Last thursday afternoon was a cracker; blue sky, generous sunshine and a light breeze. I set off for my now regular walk down to the local beach. I found “my” private cove and watched the waves, such a meditative and tranquil thing to do. Out in the distance I saw a whale breaching for joy. It disappeared for a while then boom! The waves parted and the mighty levianthan shot out of the blue aiming for the sun only to dive heartily once more.I’ve read some of the scientific explanations for this behaviour but I prefer my own poetic one of joy. Joy in being alive, achieving the impossible,just because! And watching such antics brings joy to every onlooker. But although these awesome creatures are the most powerful in the marine environment, they are vulnerable too.

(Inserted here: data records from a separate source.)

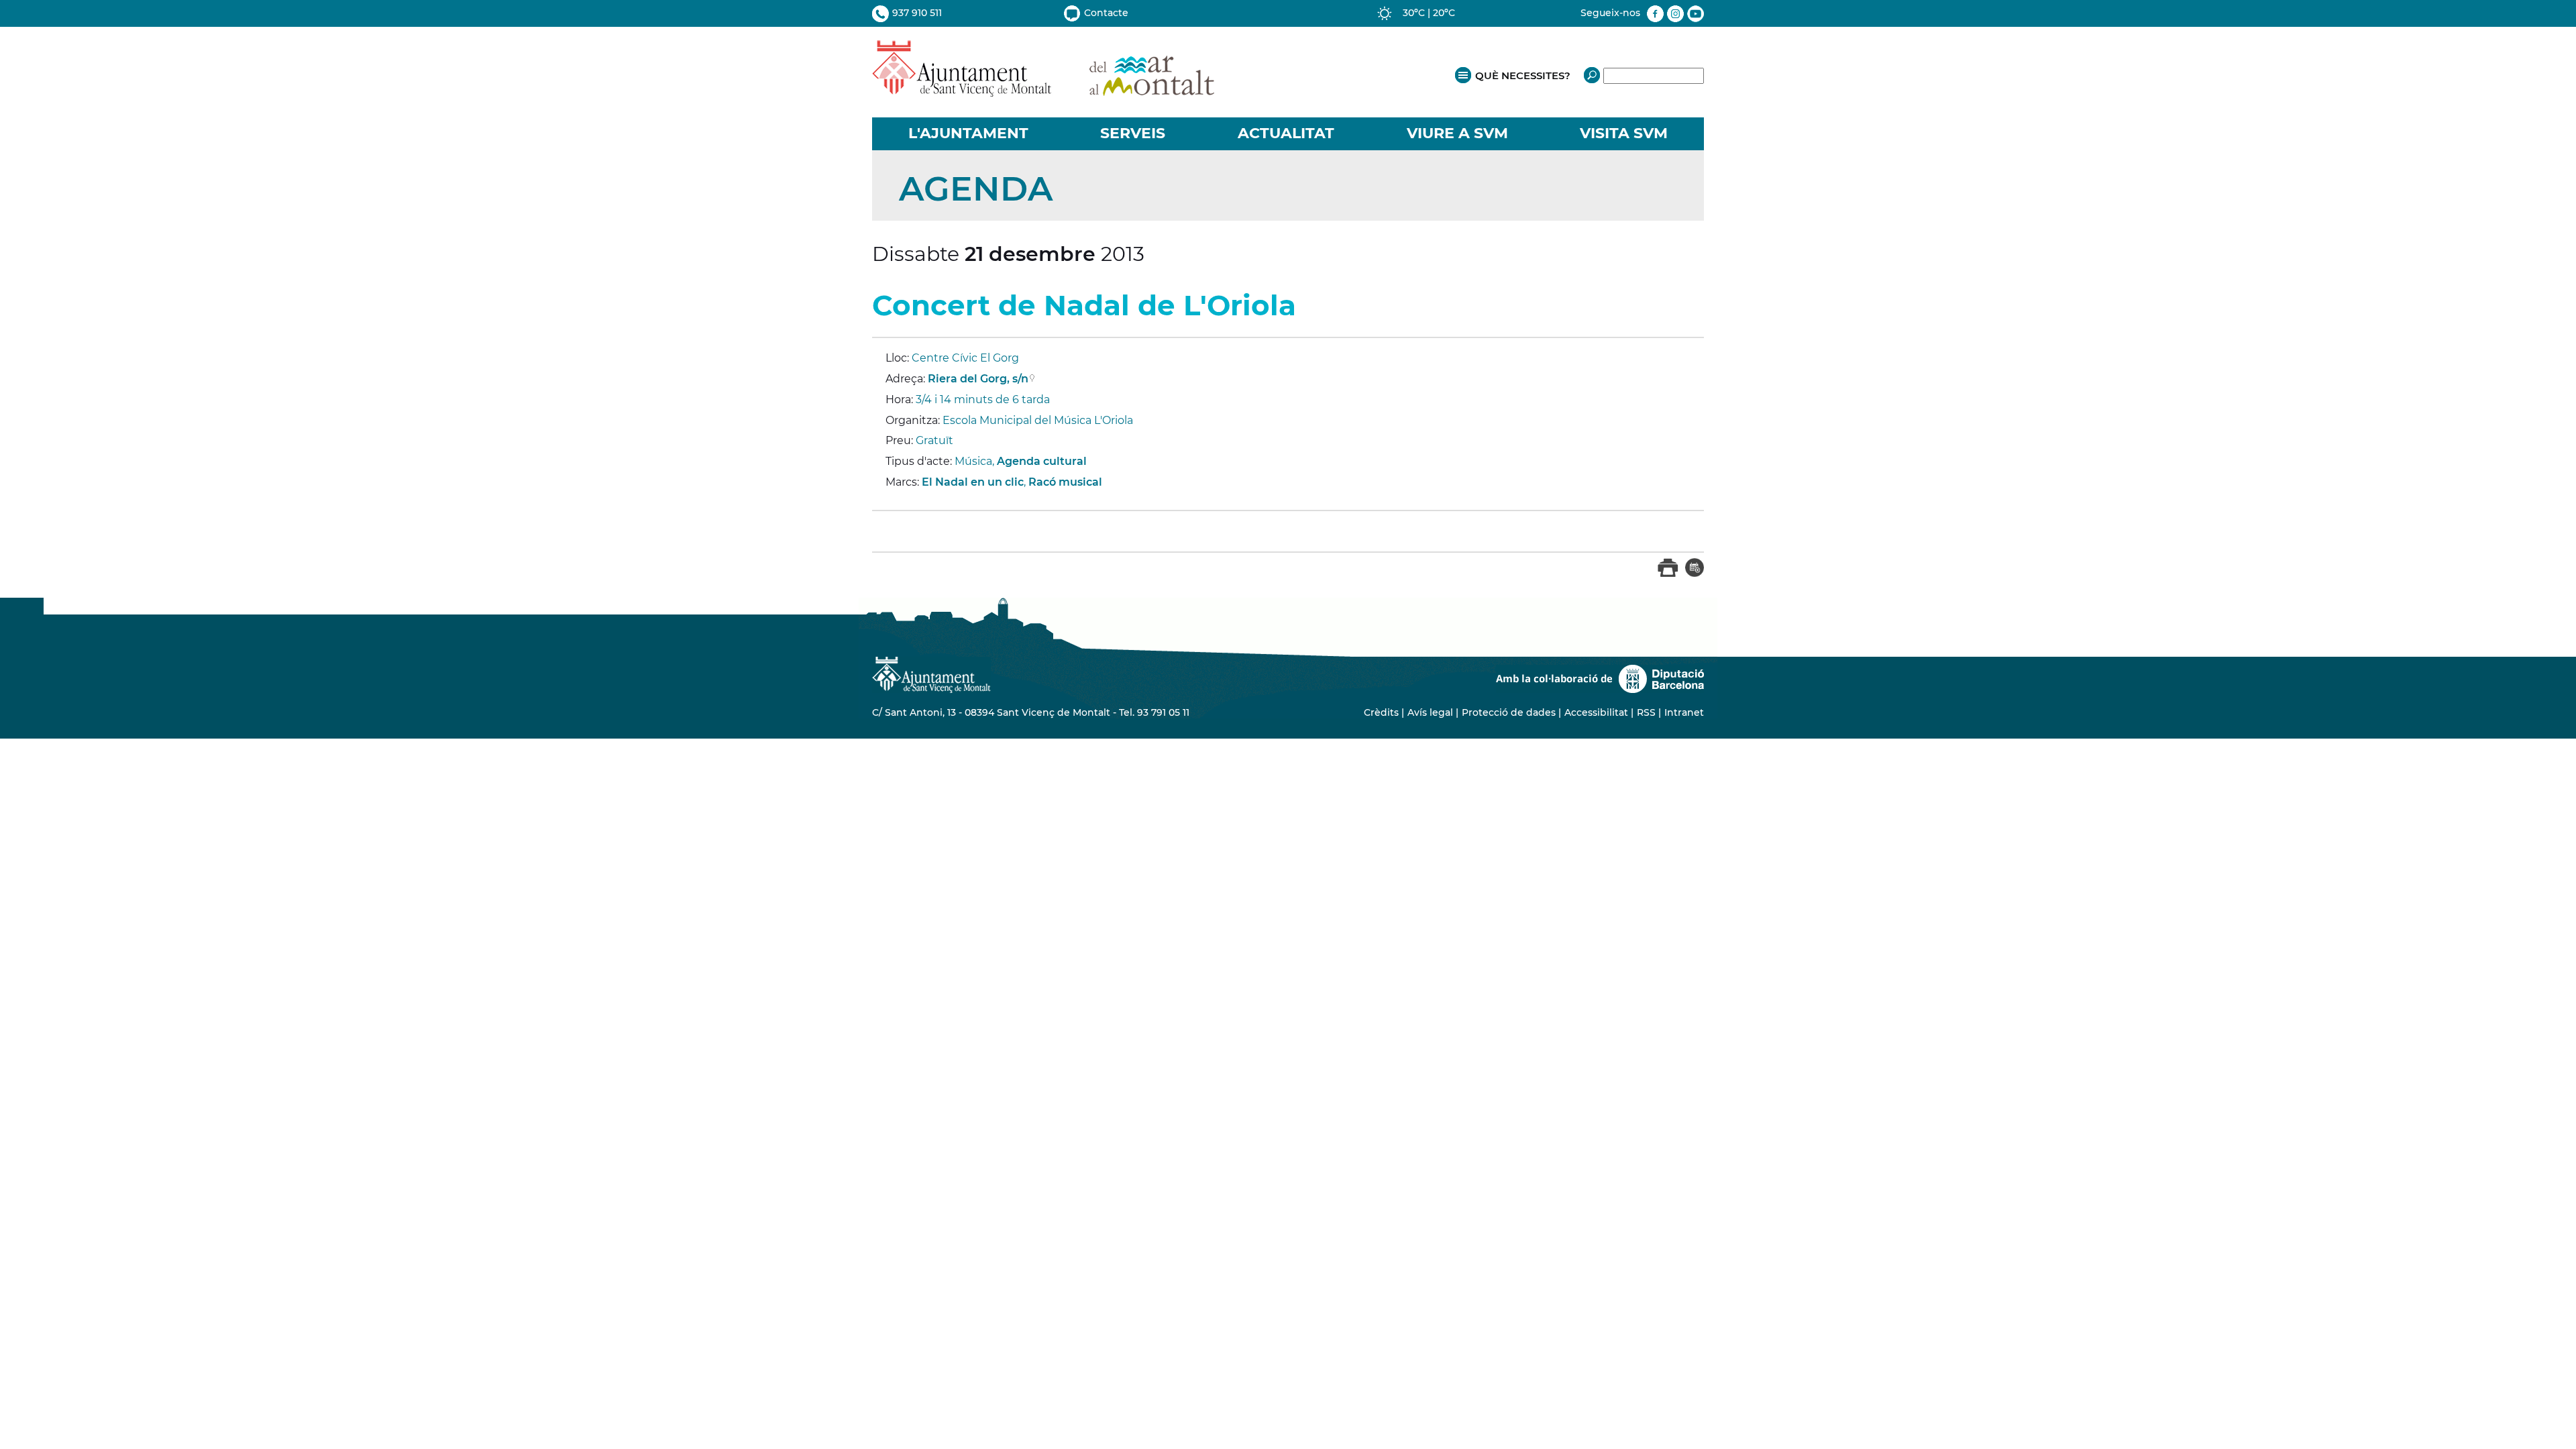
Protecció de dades (1509, 712)
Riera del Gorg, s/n (978, 378)
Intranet (1684, 712)
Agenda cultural (1042, 461)
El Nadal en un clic (973, 482)
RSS (1646, 712)
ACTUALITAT (1286, 133)
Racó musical (1065, 482)
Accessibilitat (1596, 712)
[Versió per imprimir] (1668, 574)
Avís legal (1430, 712)
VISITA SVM (1624, 133)
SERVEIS (1132, 133)
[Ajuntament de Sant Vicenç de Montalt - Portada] (1043, 89)
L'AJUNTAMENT (968, 133)
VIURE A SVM (1457, 133)
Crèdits (1381, 712)
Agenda (976, 188)
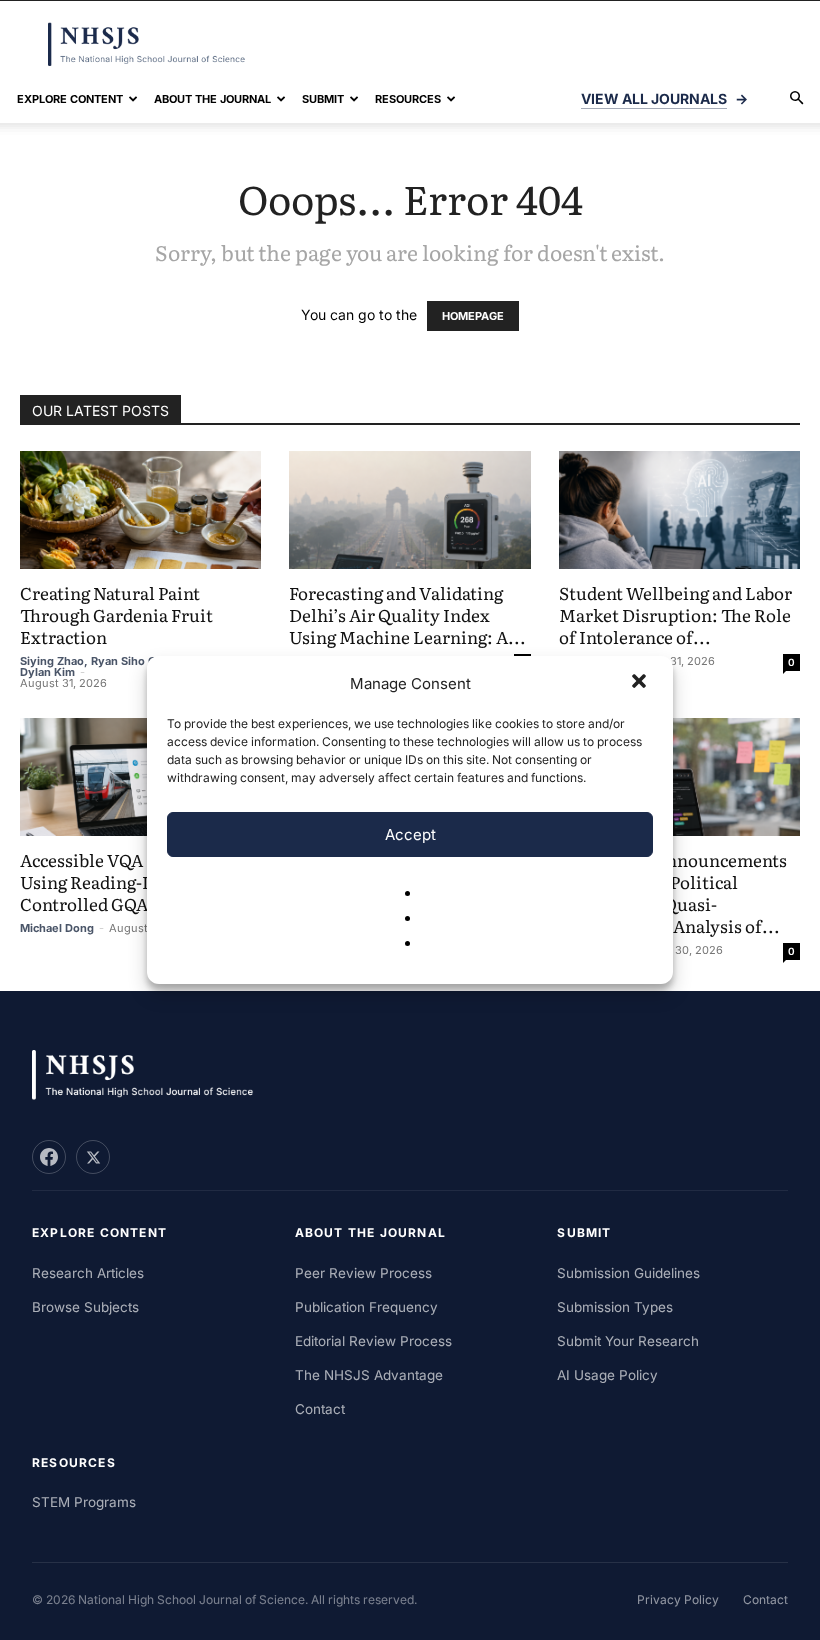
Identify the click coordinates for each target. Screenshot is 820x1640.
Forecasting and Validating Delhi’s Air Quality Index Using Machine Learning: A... (407, 614)
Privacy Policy (678, 1599)
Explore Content (70, 99)
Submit (323, 99)
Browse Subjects (85, 1307)
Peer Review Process (363, 1273)
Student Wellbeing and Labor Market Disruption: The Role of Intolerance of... (675, 614)
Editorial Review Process (373, 1341)
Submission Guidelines (628, 1273)
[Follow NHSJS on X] (93, 1157)
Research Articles (88, 1273)
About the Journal (212, 99)
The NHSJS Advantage (369, 1375)
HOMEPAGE (473, 316)
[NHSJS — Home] (152, 1075)
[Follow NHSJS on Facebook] (49, 1157)
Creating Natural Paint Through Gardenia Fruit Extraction (116, 614)
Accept (410, 834)
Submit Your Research (628, 1341)
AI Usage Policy (607, 1375)
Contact (320, 1409)
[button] (641, 683)
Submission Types (615, 1307)
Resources (408, 99)
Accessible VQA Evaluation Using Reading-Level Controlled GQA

On sunday I checked the local news for weekend markets. The top story shocked me; a whale caught in a fishing net at Shelly beach, my local beach. No! I hoped it wasn’t the one I had seen a few days before. The staff of National Parks and Wildlife Service were doing their best to disentangle the now terrified and exhausted creature. But as with most stories of caught and stranded whales, it didn’t end well. Although the rescuers cut away the entangled nets and freed the whale, it’s exhaustion was terminal and it’s body washed upon the neighbouring beach of Nobby’s today, Monday.
The death of a whale affects so many people in coastal towns. Not just because of the tourist revenue from whale watching but because the population is entwined with many different forms of marine life.
Whale strandings and deaths are unfortunately not rare events and we are only starting to appreciate their exquisite sensitivity to many human interventions and intrusions into the marine environment. Still, there are many of us who in many different ways do what we can to protect and when necessary rescue the whales.